As I have tried to tell people before, there is a paste bug in Notepad++, and Notepad++ adds "?" character to pasted text.

Try this and see for yourself. Go to any youtube video, and then highlight and copy the entire text message posted by someone. Then paste it into a notepad++ text file and notice that "?" characters will appear randomly in the text.

But interestingly, some text pasts OK, but some add a random ?

So try a few different comments and copy and paste them.

agdurrette
Offline
Last seen: 1 month 1 week ago
Developer
Joined: 2008-01-16 13:55
That would be Youtube's

That would be Youtube's fault. In windows notepad I get a box and a local install of notepad++ I do get a "?". Its not just Portable Notepad++.

"It's just an online installer. It's not going to mug you.", JTH
"The shell is the key to unlock Linux's greatest advantages."

Mark Sikkema
Offline
Last seen: 13 years 5 months ago
Developer
Joined: 2009-07-20 14:55
Change the enconding to anything but ANSI !

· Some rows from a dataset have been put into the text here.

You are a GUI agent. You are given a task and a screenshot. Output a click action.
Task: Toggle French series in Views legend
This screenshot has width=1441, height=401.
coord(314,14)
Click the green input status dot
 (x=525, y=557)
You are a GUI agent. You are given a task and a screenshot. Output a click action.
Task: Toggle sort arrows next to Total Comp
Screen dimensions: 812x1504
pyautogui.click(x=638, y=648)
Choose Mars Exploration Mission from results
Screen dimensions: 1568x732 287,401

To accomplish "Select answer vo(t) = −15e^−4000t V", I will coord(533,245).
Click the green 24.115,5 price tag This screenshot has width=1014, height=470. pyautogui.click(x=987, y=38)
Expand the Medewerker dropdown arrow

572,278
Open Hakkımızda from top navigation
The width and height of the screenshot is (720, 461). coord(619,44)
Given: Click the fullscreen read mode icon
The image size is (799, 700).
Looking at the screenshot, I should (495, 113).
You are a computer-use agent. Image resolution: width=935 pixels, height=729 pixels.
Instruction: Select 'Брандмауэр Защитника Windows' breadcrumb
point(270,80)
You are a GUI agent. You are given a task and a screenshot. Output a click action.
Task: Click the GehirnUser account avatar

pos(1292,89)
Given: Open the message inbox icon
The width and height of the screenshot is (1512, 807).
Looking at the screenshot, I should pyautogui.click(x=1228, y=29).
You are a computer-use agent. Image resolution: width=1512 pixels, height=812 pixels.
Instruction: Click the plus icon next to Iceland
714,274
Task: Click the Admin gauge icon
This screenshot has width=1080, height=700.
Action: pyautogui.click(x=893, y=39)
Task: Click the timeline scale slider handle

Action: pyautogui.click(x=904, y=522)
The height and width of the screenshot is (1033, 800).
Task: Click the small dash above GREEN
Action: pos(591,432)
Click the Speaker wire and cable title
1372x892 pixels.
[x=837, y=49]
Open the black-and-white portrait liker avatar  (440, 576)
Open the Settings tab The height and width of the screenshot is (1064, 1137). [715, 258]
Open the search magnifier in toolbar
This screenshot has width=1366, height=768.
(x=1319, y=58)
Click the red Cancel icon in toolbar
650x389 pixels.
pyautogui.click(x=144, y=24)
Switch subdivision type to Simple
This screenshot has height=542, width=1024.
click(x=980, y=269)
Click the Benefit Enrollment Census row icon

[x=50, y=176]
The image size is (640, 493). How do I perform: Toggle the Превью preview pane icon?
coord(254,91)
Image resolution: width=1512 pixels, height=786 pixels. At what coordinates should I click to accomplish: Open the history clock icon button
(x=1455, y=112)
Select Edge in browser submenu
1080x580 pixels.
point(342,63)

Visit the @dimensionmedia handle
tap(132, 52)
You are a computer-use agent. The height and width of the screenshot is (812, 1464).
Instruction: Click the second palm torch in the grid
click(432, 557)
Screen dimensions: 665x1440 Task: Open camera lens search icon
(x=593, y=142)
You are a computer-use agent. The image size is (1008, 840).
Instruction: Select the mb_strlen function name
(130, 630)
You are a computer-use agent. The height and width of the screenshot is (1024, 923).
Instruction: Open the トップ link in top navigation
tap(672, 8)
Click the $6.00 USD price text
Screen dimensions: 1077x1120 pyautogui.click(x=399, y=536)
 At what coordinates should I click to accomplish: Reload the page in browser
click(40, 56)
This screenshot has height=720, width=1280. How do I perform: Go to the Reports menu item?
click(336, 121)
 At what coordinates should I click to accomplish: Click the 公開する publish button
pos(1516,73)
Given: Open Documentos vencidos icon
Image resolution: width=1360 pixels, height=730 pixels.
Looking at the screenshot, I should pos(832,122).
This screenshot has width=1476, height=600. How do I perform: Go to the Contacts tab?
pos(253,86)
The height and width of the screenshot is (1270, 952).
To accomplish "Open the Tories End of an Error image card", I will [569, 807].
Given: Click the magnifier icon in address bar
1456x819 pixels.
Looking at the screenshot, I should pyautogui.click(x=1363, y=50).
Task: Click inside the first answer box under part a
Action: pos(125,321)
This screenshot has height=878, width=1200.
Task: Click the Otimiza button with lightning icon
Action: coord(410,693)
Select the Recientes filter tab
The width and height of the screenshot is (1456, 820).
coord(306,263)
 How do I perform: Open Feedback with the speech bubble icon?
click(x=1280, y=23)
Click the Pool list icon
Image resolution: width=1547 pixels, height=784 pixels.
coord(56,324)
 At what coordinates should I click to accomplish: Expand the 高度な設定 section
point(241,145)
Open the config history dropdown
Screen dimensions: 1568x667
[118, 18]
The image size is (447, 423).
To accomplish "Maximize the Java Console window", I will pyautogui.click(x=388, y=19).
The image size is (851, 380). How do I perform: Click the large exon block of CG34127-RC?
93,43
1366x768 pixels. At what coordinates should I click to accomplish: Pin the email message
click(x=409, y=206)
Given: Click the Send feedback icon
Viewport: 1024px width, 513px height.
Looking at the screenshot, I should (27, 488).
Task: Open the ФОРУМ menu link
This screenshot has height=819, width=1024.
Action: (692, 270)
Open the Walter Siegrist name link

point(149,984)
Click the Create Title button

Just make sure Notepad++ it's encoding is not set to ANSI Blum
With ANSI you're bound to get question-marks for any 'special' character.

Formerly Gringoloco
Windows XP Pro sp3 x32

truthseeker
truthseeker's picture
Offline
Last seen: 12 years 9 months ago
Joined: 2008-07-30 20:32
Where do you turn off ANSI?

Instead of ANSI, which one do you select?

I tried UTF-8 and UTF-8 without bom, but the "?" still appears as I copy and paste youtube comments.

But I am trying UCS-2 Little Endian, and I think that may have solved it. Will test some more to find out for sure.

John T. Haller
John T. Haller's picture
Offline
Last seen: 2 hours 7 min ago
AdminDeveloperModeratorTranslator
Joined: 2005-11-28 22:21
Unicode Characters

Ok, I just copy and pasted multiple YouTube comments and no special characters or question marks show up. So it is dependent on WHAT SPECIFICALLY you are selecting.

If you select something that has a character outside of the current character set, it will show up as a ? in Notepad++ just like it will show up as a box in Notepad. That means character can't be displayed.

You can set Encoding to UCS-2 Little Endian and it should be able to handle anything. If it can't, it's YouTube's fault for having random characters in it, not Notepad++'s. Or your browser's, since it is passing the string off to the clipboard. Notepad++ will just dump whatever is in the clipboard into the document and show any characters it can't display as ?. It's doing just what it's supposed to.

Sometimes, the impossible can become possible, if you're awesome!

truthseeker
truthseeker's picture
Offline
Last seen: 12 years 9 months ago
Joined: 2008-07-30 20:32
Others are experiencing the

Others are experiencing the same problems as me. A question mark(s) appear randomly. But not with all youtube messages that are copied and pasted, but a lot of them.

But what's strange is someone can type this on youtube for example.. "The abba song I heard was great".

And when I copy and paste that text into notepad++, it will appear as, "The abba? song I heard? was great"

The UCS-2 Little Endian, causes another problem. It places a small minus sign at the end of all pasted text. Not all the time, but sometimes. But if it solves the ? marks appearing in body of pasted text, then I will continue using UCS-2 Little Endian.

John T. Haller
John T. Haller's picture
Offline
Last seen: 2 hours 7 min ago
AdminDeveloperModeratorTranslator
Joined: 2005-11-28 22:21
Browser

Then it's your browser giving you issues. Either way, it's not an issue with Notepad++, that's just what's in your clipboard, so it pasted it. So, it's not a Notepad++ bug. And absolutely not a Notepad++ Portable bug.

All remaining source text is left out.